Monte Carlo uses assumable IAM roles to reach into your Glue metastore. Using the Monte Carlo CLI, you pass the role ARN, database names, and S3 buckets you are interested in monitoring to Monte Carlo.
The easiest way to set up Glue is to use the Monte Carlo CLI exclusively (Option 1) as the CLI completely automates the infrastructure creation and policy configuration. In the case that is not possible, proceed to Option 2.
Prerequisites
- Permission to create IAM roles and policies in AWS
- Monte Carlo CLI configured with API keys ( Please follow this guide to install and configure the CLI on your local machine)
Option 1: Use the Monte Carlo CLI [Recommended]
- Generate the Glue access policy
- Create an access role
- Provide role information to Monte Carlo
1. Generate the Glue access policy
- Run
montecarlo discovery glue-policy-gen [parameters] > glue_access_policy.json
with the necessary parameters. If the data account is not the same as the collector account, use--resource-aws-region
and--resource-aws-profile
to pass the data account profile.
$ montecarlo discovery glue-policy-gen --help
Usage: montecarlo discovery glue-policy-gen [OPTIONS]

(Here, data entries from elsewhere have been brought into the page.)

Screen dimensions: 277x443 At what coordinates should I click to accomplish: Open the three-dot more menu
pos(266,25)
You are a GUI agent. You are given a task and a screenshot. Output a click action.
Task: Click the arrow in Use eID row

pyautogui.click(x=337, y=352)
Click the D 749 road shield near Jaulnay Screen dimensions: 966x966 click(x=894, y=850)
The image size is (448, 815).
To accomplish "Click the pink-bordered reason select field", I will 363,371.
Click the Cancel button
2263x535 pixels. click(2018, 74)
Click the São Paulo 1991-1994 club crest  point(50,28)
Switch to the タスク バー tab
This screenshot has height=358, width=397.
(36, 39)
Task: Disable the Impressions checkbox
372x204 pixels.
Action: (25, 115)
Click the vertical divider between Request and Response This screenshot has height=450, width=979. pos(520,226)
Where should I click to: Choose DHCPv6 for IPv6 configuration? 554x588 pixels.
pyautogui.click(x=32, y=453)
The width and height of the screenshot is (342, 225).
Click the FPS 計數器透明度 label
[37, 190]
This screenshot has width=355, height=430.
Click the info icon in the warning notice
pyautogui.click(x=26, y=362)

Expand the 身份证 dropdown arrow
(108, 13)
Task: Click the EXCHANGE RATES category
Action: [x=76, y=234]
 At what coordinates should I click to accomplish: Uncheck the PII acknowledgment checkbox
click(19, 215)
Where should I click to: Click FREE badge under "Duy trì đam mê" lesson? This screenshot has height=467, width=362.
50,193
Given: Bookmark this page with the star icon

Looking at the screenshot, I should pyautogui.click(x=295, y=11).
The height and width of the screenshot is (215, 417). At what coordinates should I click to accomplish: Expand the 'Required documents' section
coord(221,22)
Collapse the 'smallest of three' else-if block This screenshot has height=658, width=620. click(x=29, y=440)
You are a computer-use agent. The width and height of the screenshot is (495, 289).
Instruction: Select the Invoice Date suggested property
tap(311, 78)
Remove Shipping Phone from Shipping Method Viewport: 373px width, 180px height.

Generate an IAM policy for Glue. After review, output of this command can
be redirected into `montecarlo integrations create-role` or `montecarlo
discovery cf-role-gen` if you prefer IaC.
Options:
--database-name TEXT Glue/Athena database name to generate a policy
from. Enter '\*' to give Monte Carlo access to
all databases. This option can be passed
multiple times for more than one database.
[required]
--data-bucket-name TEXT Name of a S3 bucket storing the data for your
Glue/Athena tables. If this option is not
specified the bucket names are derived (looked
up) from the tables in your databases. This
option can be passed multiple times for more
than one bucket. Enter '\*' to give Monte Carlo
access to all buckets.
--resource-aws-region TEXT Override the AWS region where the resource is
located. Defaults to the region where the
collector is hosted.
--resource-aws-profile TEXT Override the AWS profile use by the CLI for the
resource. This can be helpful if the resource
and collector are in different accounts.
--collector-id UUID ID for the data collector. To disambiguate
accounts with multiple collectors.
--help Show this message and exit.
2. Create an access role
- Run
montecarlo integrations create-role glue_access_policy.json
. If the data account is not the same as the collector account, use--aws-profile
to pass the data account profile. - The command prints a role ARN and an external id, they are used in the next section.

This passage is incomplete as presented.